The history of C. solstitialis in non-native regions is remarkably well understood. Maddox [19] cites Hendry's work in the 1930s analyzing seeds present in the brick of Spanish and Mexican buildings from 1700s and 1800s. Hendry found no C. solstitialis seeds in mission buildings constructed prior to 1824, but did find seeds from those constructed after that date. Robbins et al. 1951 (cited in [19]) noted that C. solstitialis was a common contaminate of alfalfa seed.
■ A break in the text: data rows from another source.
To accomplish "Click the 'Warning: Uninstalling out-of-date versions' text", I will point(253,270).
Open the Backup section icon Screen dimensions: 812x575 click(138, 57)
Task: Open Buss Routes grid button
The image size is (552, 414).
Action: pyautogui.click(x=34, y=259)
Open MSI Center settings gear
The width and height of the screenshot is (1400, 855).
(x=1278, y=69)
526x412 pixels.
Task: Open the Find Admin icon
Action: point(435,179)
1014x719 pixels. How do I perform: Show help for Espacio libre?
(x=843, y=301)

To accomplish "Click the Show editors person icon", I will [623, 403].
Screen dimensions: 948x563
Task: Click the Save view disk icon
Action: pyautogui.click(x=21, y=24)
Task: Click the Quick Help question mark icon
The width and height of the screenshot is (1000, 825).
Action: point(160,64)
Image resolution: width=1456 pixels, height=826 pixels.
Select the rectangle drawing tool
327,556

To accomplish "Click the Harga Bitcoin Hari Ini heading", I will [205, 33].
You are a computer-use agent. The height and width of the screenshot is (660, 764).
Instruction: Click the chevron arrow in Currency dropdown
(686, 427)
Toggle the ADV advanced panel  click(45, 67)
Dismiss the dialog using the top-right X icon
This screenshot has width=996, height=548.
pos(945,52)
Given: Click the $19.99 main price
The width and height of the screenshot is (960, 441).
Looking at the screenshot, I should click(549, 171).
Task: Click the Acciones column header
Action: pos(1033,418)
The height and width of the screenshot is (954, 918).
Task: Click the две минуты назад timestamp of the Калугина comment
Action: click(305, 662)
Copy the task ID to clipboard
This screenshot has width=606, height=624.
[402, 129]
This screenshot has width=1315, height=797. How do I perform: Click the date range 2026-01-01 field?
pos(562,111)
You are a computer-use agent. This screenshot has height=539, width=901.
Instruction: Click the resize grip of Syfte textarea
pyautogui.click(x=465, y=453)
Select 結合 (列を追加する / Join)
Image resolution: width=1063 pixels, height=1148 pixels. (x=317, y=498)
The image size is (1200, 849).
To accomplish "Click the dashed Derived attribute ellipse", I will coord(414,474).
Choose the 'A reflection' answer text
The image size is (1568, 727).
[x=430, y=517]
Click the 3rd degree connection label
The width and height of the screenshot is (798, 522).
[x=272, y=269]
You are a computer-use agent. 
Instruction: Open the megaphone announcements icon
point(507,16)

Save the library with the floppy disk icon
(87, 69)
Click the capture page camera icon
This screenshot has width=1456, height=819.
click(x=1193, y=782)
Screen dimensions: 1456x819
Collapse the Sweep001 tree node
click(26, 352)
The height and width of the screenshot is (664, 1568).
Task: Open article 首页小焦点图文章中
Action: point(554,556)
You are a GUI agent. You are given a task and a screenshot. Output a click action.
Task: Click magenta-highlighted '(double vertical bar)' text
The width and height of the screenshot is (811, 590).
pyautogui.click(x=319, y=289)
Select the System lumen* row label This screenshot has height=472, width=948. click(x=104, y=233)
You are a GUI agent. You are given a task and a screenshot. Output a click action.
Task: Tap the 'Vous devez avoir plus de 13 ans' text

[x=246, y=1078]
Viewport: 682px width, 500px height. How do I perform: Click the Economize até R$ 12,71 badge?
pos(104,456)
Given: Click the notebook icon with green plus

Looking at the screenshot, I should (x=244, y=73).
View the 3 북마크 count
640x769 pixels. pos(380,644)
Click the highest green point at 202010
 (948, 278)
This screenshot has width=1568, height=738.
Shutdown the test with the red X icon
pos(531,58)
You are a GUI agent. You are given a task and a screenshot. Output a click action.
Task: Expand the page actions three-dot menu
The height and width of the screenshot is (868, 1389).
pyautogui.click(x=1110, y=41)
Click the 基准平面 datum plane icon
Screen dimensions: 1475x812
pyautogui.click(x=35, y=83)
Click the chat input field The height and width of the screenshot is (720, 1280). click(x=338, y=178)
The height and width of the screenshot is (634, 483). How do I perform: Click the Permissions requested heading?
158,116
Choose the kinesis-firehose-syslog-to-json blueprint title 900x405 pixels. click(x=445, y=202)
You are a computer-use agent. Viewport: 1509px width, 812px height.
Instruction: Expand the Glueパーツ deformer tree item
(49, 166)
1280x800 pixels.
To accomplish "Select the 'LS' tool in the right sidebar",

The earliest report of alfalfa cultivation in California was in Marysville, 1851 [20], and the first herbarium record of C. solstitialis was collected in 1869 from Oakland, California [17]. According to Gerlach [20], there are no records of alfalfa introduced to California from any other country aside from Chile until 1898. The species, however, is not native to Chile, and is believed to have been introduced to South America from Spain via the same vector [20]. It was probably introduced to central Argentina circa 1870 [21]. The geographic center of what is considered the species' native range is Turkey [14] and several subspecies of C. solstitialis have been described throughout the native range, four of which are found in Europe [22] and three of which are found in Turkey [14]. Uygur et al. [14] theorized that the C. solstitialis found in North America consists of a mixture of these subspecies, though to our knowledge no studies distinguish different subspecies in the non-native regions.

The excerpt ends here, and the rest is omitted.